The first thing that we all need to understand is that we cannot always control time. Structure is always good, but everyone knows that things won’t always go as planned. The secret to successfully running a business while staying in quality touch with your family is to accept the uncontrollable and manage one’s time without added and unneeded stress. Below are just five of possibly many more tips on how to maximize family time despite hectic work schedules.

Be THERE. Remember that it does not matter how much time we spend with our family if that time is likewise spent being preoccupied. Work worries, mobile gadgets, take-home work are some examples of preoccupation that removes you from being with your family. Your family will certainly notice when you are fully with them and not on the phone, constantly checking email, or sulking over things that are going wrong in the office. Be present. And pay attention.

Give your To Do list a makeover. Categorize your To Do’s into three: Don’t, Delegate, and Do. Go over all your tasks and, for each, ask yourself “what happens if I don’t do this?” Tasks listed out of guilt or habit get moved to the Don’t section. If someone else can do the task, list them under the Delegate section. For the tasks left in the Do section, add icons like a smiley (for the things you enjoy doing), a dollar sign (for things that make or save you money), and a clock (for tasks that will save time).
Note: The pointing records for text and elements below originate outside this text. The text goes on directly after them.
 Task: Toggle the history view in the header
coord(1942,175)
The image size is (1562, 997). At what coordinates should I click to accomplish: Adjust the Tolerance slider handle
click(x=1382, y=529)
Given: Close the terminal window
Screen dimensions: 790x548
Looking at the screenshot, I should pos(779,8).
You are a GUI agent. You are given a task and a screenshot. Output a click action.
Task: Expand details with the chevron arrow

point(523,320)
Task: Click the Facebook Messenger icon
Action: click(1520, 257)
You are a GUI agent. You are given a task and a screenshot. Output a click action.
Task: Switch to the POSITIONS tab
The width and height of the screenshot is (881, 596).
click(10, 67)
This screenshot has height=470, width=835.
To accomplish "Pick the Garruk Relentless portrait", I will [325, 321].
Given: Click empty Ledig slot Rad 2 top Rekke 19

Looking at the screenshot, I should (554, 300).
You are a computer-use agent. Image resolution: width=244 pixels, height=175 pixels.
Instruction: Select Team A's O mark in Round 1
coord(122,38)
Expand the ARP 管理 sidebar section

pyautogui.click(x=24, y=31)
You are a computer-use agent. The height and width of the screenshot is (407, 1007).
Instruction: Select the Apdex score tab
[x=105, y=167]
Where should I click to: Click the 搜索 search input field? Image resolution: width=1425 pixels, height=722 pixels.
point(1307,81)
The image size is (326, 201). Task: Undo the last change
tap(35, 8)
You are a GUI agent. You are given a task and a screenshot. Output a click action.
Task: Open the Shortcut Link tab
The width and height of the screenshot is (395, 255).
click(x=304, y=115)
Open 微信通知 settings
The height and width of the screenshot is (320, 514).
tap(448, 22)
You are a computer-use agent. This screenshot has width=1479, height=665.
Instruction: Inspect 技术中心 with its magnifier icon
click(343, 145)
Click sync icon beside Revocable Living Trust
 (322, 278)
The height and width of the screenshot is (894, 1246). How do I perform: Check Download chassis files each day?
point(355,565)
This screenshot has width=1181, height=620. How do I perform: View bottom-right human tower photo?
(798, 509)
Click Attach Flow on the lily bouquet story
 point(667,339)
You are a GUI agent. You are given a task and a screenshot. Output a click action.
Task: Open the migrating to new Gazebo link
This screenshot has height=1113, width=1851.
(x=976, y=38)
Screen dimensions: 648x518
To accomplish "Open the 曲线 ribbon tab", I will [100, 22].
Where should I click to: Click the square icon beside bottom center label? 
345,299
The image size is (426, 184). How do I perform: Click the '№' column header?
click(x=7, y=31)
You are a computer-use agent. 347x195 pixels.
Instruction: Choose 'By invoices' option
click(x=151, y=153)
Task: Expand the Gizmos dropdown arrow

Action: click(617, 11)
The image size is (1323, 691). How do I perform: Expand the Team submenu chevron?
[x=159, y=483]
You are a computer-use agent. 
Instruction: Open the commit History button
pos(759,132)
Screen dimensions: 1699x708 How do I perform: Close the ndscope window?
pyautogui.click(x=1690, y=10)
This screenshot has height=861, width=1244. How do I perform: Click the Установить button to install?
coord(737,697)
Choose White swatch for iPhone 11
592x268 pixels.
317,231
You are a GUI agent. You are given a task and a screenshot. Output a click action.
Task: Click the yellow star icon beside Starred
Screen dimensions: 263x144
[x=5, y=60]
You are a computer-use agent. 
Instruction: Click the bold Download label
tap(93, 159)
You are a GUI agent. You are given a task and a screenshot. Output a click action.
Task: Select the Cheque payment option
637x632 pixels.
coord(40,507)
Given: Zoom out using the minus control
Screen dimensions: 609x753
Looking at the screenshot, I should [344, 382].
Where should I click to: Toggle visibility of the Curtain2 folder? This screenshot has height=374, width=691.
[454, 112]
This is a fun way to get reminded of why it matters to get these things done.

Similarly, think about what you’re doing and why. Reflect on whether the decisions you generally make are for reasons of love or fear. In example, overly obsessing over household chores might be because you fear judgment from friends or neighbors that your house is not perfect. Or do you spend very long hours in the office for fear that your colleagues will think that you aren’t working hard enough if you don’t. On the other hand, decisions made out of love (like leaving work early and easing off on the stringent household chores rule book to spend more time with your family) are to be kept. And multiplied whenever possible.

Involve the kids. Speaking of household chores, perhaps you can involve the children as you and your spouse get down to them. Of course you will be able to fold the laundry or set the table a lot faster than a five year old could, but including them is added bonding time and valuable teachable moments. This way, you not only get to spend some quality time with the kids, but you have also made contributions to their confidence and independence banks.

Make your job work for you. Increasing productivity at work makes for more relaxed time with family. Check if your company could allow you to arrive earlier (or later) at the office or can let you work from home for like a day in each week to reduce the commute. If business travel is taking too taxing, suggest solutions, such as alternating travel with other coworkers or participating via conference calls or Skype. And every time you go into any meeting, recap and clarify your next steps before the end as doing so will certainly help reduce follow-up emails.

And when things get too rough and you just can’t seem to squeeze in time for the family, you can always show them you care even when you’re not there. Children love surprises, and spouses are not very different in that respect. Write them a note, tape it on the fridge door or slide it into their lunchboxes. Order flowers to be delivered for no reason. It’s always the thought that counts, and your family will surely appreciate and understand that they are always in your thoughts.